Well done, reeling! Any news?

softlysoftly · 09/12/2013 08:28

Allow all DSs siblings plus their spouses to bolt upstairs and jump on DILs bed like happy puppies while she is naked in a sheet leaking bm and blood while you show great restraint sitting downstairs.

Then she will remember you as the only reasonable one in the family :)

Seriously though hope all is well

PloddingDaily · 09/12/2013 08:29

Cloverkiss Grin

Erm, my uptightness at the toilet roll hanging infringements might be because I'm a bit fixed in my opions on that matter too Blush... but obviously only because mine is the right, logical way! Grin

CloverkissSparklecheeks · 09/12/2013 08:37

Of course - mine too but I will not tell you which way I do it in case I find out mine is the wrong way Grin

AnneElliott · 09/12/2013 09:08

Congratulations! You need to get there quick and bring your other DGCS with you, complaining loudly at the midwives when they won't let them meet their new cousin! I am still bitter about thatGrin

Igloofornow · 09/12/2013 09:14

Aww reeling I'm going to go against the grain, my lovely MIL was there when I gave birth to her PFGS - she came in to drop off snacks and I asked het to stay, she was a very calming influence and has a lovely relationship with DS.

Fingers crossed for some new baby squidging soon!
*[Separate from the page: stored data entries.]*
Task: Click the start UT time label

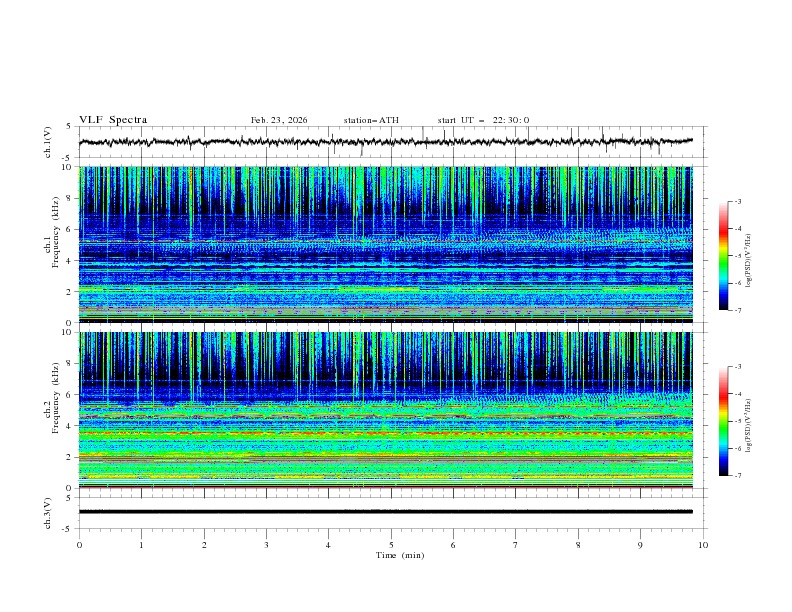Action: 483,120
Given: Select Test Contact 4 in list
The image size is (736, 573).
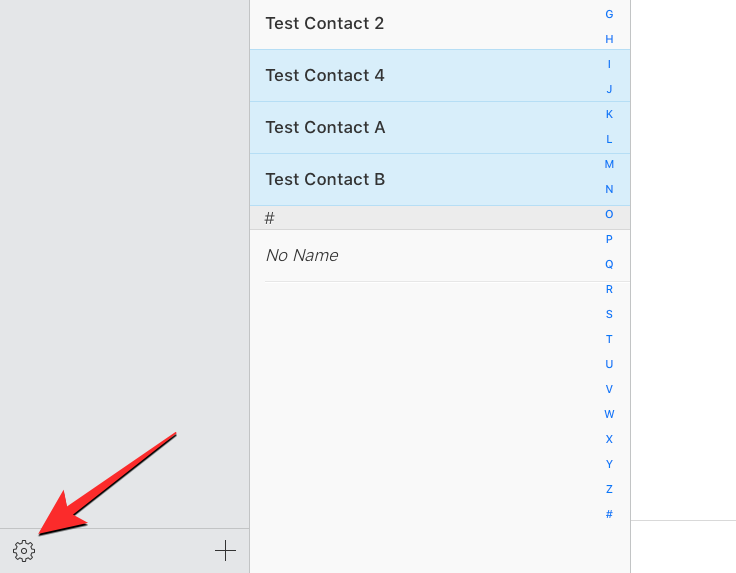Looking at the screenshot, I should click(324, 75).
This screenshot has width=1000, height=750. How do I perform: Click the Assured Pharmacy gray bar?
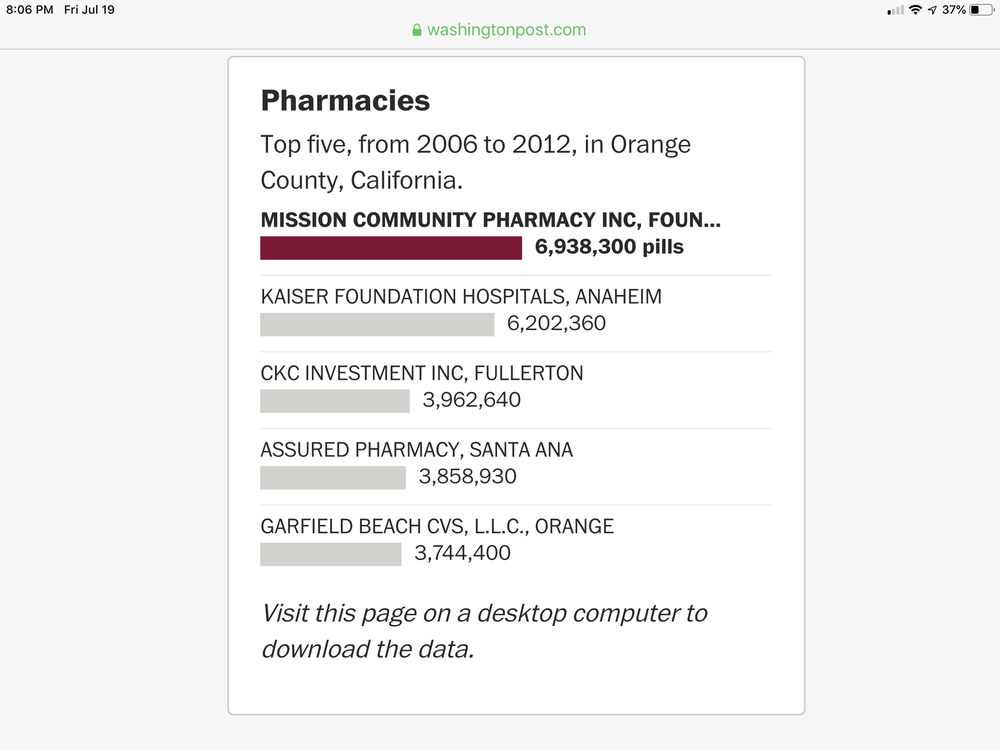[333, 477]
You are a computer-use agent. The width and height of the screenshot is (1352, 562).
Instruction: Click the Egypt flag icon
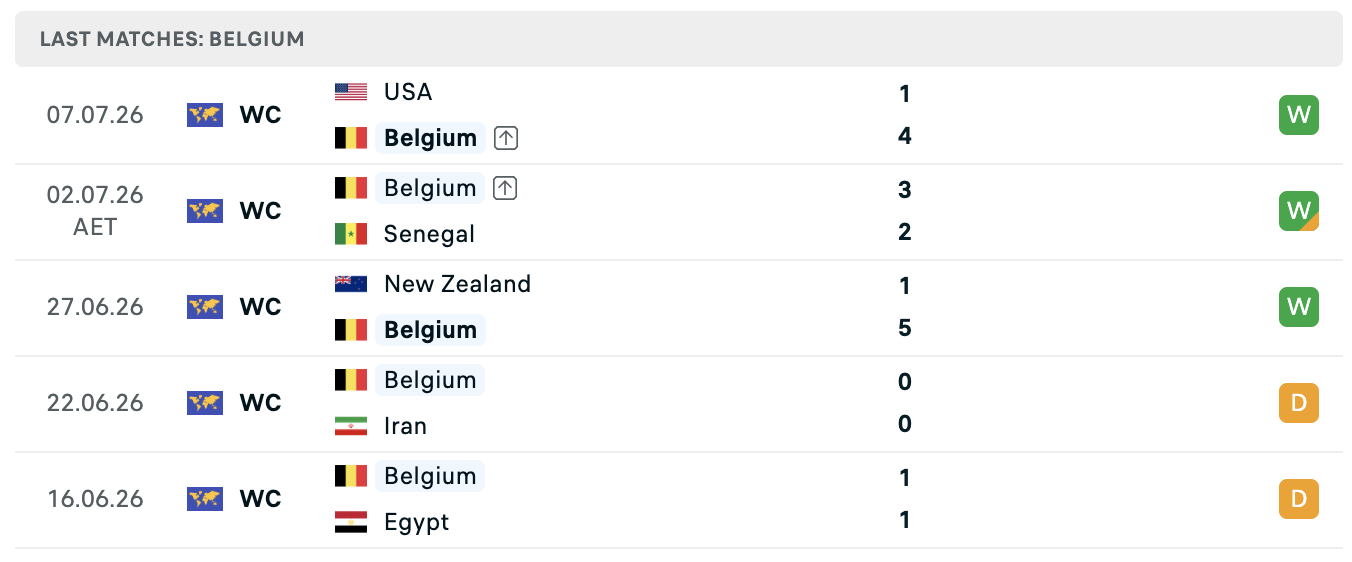(x=351, y=522)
TSSDNCOP · 09/12/2013 09:20

This made me laugh OP. it would have been a feisty and ultimately flattened nurse that denied entrance to my mum the day DS was born. She would carry him round on a purple velvet cushion even now if she could. He's 6.

OohBridget · 09/12/2013 09:32

my MIL called two hours after the birth 'they were in the area '-car park-- , could they be first visitors? '

They live an hour away. . there was no chance they 'justghappened to be in the area'!
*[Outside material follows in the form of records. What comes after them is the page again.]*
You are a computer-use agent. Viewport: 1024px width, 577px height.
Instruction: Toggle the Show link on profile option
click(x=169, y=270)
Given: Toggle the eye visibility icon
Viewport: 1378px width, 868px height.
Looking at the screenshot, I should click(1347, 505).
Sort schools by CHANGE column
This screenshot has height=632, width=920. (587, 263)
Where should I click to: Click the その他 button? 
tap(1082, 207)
DH also insisted they come in. I've let it go now. not really, not ever.

singersgirl · 09/12/2013 09:45

I've only got sons so if I ever have grandchildren I'll be the MIL of their mother. I think Reeling sounds lovely and I hope she gets to meet her son's child soon. And I hope if my sons have children their partners cut me some slack and don't fall prey to the myth of the interfering MIL. Most of you on this thread sound very reasonable and I know most people are joking, but it makes me feel very sad all the same.

fluffyraggies · 09/12/2013 09:58

There's no need to feel sad singer. There is the 'cliche' (i wouldn't say it's a myth - my XMIL was real enough! Grin) of the 'interfering' MIL, but IME of real life outside MN i believe a DIL will treat her MIL with the same treatment she receives. ie if MIL shows love, respect, acceptance and observes boundaries then she will receive the same in return.

Same goes for the maternal GM too.

With regards to MIL or my own DM in the room with me, or hovering in the waiting room when i give birth ... it's an equal 'no thanks'.

(my current MIL is lovely btw, and we get on well)

Lizzylou · 09/12/2013 10:24

How exciting!
Pils and my DM sat in the waiting room during my mammoth labour with DS1. They learnt their lesson with Ds2 and came over once he was born, they were looking after ds1 though.
They popped in briefly for a coo and a snuggle.

Both times, Pils came over when I got out of hospital with a cooked chicken, flowers and more easy to grab food. That was very thoughtful I will copy.

Enjoy Thanks

diddl · 09/12/2013 10:28

I think it's difficult tbh.

I get on better with my parents than my ILs & felt more able to see them after the birth.

reelingaroundthechristmastree · 09/12/2013 10:31

Glad I stayed at home, poor DiL still hasn't had her yet.
Bet she's whacked.

OP posts:
diddl · 09/12/2013 10:37

How long has it been?

Did she go in at the first twinge?

reelingaroundthechristmastree · 09/12/2013 10:45

No, they got sent home yesterday evening, went back in about midnight.